=== Raw data ===
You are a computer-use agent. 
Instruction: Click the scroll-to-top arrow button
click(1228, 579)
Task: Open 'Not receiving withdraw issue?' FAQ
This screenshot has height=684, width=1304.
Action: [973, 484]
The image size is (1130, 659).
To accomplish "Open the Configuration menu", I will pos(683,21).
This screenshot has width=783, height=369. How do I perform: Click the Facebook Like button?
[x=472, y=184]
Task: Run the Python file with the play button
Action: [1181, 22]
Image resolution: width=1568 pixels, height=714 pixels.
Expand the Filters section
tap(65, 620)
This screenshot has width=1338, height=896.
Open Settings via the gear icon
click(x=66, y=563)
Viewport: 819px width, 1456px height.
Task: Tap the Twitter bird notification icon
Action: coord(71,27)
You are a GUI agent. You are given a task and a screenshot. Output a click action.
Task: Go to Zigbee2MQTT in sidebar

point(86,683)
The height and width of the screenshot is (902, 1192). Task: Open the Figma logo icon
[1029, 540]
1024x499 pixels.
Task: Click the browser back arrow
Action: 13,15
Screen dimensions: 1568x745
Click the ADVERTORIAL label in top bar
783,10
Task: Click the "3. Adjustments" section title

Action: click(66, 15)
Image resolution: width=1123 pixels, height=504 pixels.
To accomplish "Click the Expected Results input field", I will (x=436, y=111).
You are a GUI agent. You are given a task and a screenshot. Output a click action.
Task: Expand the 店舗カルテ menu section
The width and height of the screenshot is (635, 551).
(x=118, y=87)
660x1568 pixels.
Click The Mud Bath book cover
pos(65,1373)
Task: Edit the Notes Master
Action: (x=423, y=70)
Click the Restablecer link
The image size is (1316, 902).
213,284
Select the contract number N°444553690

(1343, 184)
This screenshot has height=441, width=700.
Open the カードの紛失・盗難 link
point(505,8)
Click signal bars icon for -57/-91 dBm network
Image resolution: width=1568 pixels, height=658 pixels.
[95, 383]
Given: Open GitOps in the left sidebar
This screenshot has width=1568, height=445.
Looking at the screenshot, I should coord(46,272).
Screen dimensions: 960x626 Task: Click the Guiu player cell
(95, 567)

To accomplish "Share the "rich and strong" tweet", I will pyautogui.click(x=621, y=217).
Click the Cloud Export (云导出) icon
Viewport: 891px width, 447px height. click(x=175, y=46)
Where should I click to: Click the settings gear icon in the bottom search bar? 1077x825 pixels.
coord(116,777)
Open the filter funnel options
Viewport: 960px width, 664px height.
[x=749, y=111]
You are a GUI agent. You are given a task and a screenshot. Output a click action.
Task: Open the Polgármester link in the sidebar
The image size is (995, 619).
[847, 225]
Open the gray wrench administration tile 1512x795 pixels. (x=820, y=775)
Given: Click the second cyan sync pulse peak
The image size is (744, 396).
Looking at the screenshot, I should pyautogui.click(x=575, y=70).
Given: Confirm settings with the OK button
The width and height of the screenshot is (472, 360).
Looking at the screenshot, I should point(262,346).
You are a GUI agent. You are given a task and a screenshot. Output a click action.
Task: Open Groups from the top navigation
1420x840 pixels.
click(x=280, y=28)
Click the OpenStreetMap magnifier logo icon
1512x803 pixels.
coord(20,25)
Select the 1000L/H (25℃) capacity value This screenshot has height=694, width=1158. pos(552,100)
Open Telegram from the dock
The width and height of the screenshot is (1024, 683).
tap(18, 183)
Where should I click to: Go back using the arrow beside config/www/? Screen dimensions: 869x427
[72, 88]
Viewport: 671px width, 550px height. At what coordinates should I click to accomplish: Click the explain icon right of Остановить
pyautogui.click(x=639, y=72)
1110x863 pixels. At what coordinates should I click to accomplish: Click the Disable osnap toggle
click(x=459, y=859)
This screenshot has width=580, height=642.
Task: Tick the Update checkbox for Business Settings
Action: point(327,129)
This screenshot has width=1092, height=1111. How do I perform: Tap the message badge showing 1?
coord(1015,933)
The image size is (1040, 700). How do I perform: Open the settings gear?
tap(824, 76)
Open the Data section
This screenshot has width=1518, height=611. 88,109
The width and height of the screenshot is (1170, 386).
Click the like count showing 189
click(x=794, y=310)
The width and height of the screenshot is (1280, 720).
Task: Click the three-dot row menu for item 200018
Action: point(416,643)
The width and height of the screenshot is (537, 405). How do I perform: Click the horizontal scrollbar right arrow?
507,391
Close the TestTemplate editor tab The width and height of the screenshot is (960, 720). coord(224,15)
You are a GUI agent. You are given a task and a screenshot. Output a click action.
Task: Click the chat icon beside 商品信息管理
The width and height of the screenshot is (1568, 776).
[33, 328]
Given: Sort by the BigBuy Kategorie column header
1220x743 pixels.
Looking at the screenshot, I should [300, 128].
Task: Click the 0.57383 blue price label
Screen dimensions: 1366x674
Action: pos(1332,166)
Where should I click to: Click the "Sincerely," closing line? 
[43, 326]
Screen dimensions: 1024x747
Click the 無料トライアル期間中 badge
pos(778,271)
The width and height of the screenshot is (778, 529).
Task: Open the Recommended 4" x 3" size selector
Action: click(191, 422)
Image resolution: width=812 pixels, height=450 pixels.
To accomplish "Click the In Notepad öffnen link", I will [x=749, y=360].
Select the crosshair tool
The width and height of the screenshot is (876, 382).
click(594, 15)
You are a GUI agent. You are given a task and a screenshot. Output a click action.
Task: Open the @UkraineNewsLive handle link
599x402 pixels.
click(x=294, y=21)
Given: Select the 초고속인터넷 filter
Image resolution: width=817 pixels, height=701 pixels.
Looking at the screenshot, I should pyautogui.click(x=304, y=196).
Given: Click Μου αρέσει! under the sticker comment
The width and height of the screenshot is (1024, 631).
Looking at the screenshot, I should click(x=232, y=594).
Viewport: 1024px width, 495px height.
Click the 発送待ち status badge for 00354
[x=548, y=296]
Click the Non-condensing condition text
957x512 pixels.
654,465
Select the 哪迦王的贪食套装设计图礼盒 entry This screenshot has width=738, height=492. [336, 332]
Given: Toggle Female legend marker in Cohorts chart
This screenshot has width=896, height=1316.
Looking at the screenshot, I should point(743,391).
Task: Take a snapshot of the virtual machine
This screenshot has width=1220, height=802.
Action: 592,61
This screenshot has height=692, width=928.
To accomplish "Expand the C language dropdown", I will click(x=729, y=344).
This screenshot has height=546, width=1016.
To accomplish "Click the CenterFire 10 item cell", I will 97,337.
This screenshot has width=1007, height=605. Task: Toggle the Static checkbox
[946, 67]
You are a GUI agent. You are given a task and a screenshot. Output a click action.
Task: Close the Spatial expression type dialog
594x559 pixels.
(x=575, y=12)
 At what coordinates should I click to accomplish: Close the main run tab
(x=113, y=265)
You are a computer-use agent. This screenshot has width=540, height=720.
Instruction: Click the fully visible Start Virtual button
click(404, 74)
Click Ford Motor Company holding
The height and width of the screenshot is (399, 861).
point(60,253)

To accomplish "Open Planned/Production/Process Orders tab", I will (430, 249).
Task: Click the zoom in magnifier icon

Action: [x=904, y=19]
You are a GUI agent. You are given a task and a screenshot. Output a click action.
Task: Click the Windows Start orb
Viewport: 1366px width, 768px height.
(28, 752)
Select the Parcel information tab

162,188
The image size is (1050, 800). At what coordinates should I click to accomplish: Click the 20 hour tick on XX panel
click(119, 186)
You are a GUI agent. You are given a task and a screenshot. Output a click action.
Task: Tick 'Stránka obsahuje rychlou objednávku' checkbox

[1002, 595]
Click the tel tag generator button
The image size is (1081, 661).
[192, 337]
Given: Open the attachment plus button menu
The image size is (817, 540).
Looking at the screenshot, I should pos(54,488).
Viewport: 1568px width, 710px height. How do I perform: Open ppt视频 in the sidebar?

=== Exercise ===
Copy verbatim, from the listing above, each line from the one containing "Task: Open Groups from the top navigation" down to the one containing "Image resolution: width=812", inclusive.

=== Exercise answer ===
Task: Open Groups from the top navigation
1420x840 pixels.
click(x=280, y=28)
Click the OpenStreetMap magnifier logo icon
1512x803 pixels.
coord(20,25)
Select the 1000L/H (25℃) capacity value This screenshot has height=694, width=1158. pos(552,100)
Open Telegram from the dock
The width and height of the screenshot is (1024, 683).
tap(18, 183)
Where should I click to: Go back using the arrow beside config/www/? Screen dimensions: 869x427
[72, 88]
Viewport: 671px width, 550px height. At what coordinates should I click to accomplish: Click the explain icon right of Остановить
pyautogui.click(x=639, y=72)
1110x863 pixels. At what coordinates should I click to accomplish: Click the Disable osnap toggle
click(x=459, y=859)
This screenshot has width=580, height=642.
Task: Tick the Update checkbox for Business Settings
Action: point(327,129)
This screenshot has width=1092, height=1111. How do I perform: Tap the message badge showing 1?
coord(1015,933)
The image size is (1040, 700). How do I perform: Open the settings gear?
tap(824, 76)
Open the Data section
This screenshot has width=1518, height=611. 88,109
The width and height of the screenshot is (1170, 386).
Click the like count showing 189
click(x=794, y=310)
The width and height of the screenshot is (1280, 720).
Task: Click the three-dot row menu for item 200018
Action: point(416,643)
The width and height of the screenshot is (537, 405). How do I perform: Click the horizontal scrollbar right arrow?
507,391
Close the TestTemplate editor tab The width and height of the screenshot is (960, 720). coord(224,15)
You are a GUI agent. You are given a task and a screenshot. Output a click action.
Task: Click the chat icon beside 商品信息管理
The width and height of the screenshot is (1568, 776).
[33, 328]
Given: Sort by the BigBuy Kategorie column header
1220x743 pixels.
Looking at the screenshot, I should [300, 128].
Task: Click the 0.57383 blue price label
Screen dimensions: 1366x674
Action: pos(1332,166)
Where should I click to: Click the "Sincerely," closing line? 
[43, 326]
Screen dimensions: 1024x747
Click the 無料トライアル期間中 badge
pos(778,271)
The width and height of the screenshot is (778, 529).
Task: Open the Recommended 4" x 3" size selector
Action: click(191, 422)
Image resolution: width=812 pixels, height=450 pixels.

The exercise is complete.